Comparison with the GISAID database
We compared our results with genomic variants found in SARS-CoV-2 samples from the GISAID (www.gisaid.org33) database collected in the same time period as our original sample set, where a total of 6,287,362 samples (Number of samples classified by WHO-lineages: Alpha: 901,778, Beta: 311,561, Gamma: 407,404, Delta: 3,949,899, Omicron: 418,792) were analyzed. We found genetic variants in all 2,188 genomic positions mapped to 141 primer or probe TRs in the investigated samples. In this analysis, we only focused on point mutations, as the number of insertions and deletions was difficult to determine with high confidence. We found that the ratio of GISAID samples containing either mutations of any kind, moderate risk mutations or high risk mutations in the TRs was similar to that of in the CoVEO database for all analyzed primer systems.
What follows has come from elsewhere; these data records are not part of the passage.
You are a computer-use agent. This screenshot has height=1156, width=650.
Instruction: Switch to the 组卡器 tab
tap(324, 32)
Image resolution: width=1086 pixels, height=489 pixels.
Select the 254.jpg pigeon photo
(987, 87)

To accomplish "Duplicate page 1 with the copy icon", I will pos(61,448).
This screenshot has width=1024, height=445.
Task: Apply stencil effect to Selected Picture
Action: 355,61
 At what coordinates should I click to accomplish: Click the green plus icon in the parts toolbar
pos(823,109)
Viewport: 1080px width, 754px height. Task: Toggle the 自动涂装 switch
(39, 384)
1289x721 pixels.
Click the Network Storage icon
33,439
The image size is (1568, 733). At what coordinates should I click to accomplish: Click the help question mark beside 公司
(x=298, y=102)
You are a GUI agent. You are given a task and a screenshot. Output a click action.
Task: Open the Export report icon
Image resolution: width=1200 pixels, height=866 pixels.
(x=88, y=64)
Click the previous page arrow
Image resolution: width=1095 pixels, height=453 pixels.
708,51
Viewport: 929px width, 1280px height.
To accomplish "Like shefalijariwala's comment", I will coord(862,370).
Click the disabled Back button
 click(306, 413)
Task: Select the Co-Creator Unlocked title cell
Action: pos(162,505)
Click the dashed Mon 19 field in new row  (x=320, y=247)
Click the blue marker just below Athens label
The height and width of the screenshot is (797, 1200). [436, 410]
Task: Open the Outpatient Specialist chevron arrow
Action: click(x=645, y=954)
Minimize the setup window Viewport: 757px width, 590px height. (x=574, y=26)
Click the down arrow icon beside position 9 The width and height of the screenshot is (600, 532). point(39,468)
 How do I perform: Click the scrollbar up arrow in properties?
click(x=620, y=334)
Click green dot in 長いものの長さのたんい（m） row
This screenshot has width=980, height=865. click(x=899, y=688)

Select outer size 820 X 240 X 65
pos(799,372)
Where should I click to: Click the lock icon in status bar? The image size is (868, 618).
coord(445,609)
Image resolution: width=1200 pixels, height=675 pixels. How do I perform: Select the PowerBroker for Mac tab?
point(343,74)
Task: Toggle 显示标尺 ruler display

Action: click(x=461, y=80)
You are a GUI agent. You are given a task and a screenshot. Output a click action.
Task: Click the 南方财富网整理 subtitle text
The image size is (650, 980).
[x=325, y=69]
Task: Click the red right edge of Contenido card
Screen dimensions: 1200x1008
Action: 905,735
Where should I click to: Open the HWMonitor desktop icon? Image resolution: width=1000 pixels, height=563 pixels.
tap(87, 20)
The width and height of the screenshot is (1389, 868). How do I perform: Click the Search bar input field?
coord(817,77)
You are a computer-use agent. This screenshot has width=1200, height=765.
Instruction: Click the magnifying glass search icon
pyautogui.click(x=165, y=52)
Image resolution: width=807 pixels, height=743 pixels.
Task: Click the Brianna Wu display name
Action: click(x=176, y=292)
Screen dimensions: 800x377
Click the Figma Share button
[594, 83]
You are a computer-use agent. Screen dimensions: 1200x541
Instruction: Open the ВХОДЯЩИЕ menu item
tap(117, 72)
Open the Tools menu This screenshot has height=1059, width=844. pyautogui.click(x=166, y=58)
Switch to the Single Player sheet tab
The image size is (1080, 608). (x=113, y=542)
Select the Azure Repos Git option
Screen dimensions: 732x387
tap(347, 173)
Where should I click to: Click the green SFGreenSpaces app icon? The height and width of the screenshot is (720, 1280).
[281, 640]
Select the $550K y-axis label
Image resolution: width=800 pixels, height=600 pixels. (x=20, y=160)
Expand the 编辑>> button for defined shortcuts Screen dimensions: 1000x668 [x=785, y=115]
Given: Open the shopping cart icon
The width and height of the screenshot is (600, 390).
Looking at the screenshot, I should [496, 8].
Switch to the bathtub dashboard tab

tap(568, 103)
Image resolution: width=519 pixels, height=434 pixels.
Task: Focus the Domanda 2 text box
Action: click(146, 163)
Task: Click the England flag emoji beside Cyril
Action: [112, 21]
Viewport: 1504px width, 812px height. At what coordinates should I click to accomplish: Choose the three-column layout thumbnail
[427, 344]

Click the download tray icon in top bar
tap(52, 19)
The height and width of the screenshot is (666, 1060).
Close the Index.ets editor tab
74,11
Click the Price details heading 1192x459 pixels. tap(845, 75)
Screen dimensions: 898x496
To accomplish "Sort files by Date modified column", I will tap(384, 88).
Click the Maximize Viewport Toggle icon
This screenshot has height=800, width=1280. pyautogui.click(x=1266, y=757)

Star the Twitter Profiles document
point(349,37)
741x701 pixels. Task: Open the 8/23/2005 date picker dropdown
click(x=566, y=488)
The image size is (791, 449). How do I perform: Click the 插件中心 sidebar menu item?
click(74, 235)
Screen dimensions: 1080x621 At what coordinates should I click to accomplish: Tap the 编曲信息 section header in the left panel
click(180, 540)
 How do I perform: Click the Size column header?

The most frequent mutations overlapping the TRs in the CoVEO database are also present in the GISAID database with a similar frequency of affected samples (G15451A: 63.52%, C21618G: 63.94%, G28881T: 64.32%, C23271A: 17.51%, C28977T: 17.49%, „AAC”-triplet: 27.51%) (for comparison see Table 3). When analyzing GISAID samples over time, we found that samples susceptible to misclassification were present at a daily rate of 2% or lower. On the other hand, the daily ratio of samples having a slight chance of misclassification with a certain primer set could reach almost 100%, similarly to our results on the CoVEO database.
The consistent results acquired across multiple databases suggest that the mutations observed in CoVEO samples overlapping the TRs are not due to sequencing artifacts or the by-products of the bioinformatical analysis pipeline, but are in fact true genomic variants occurring frequently and possibly affecting PCR test accuracy. Even though the obtained results are in great agreement across data providers, it should be underlined that samples of the CoVEO database were processed with a single, standardized, publicly available workflow, while GISAID consensus sequences are generated individually by data uploaders. Moreover, the CoVEO database contains detailed information about genomic variants (sequencing depth, alternate allele frequency, alternate alleles by read orientation, etc.), which can be utilized to specifically filter variants based on different scientific research requirements.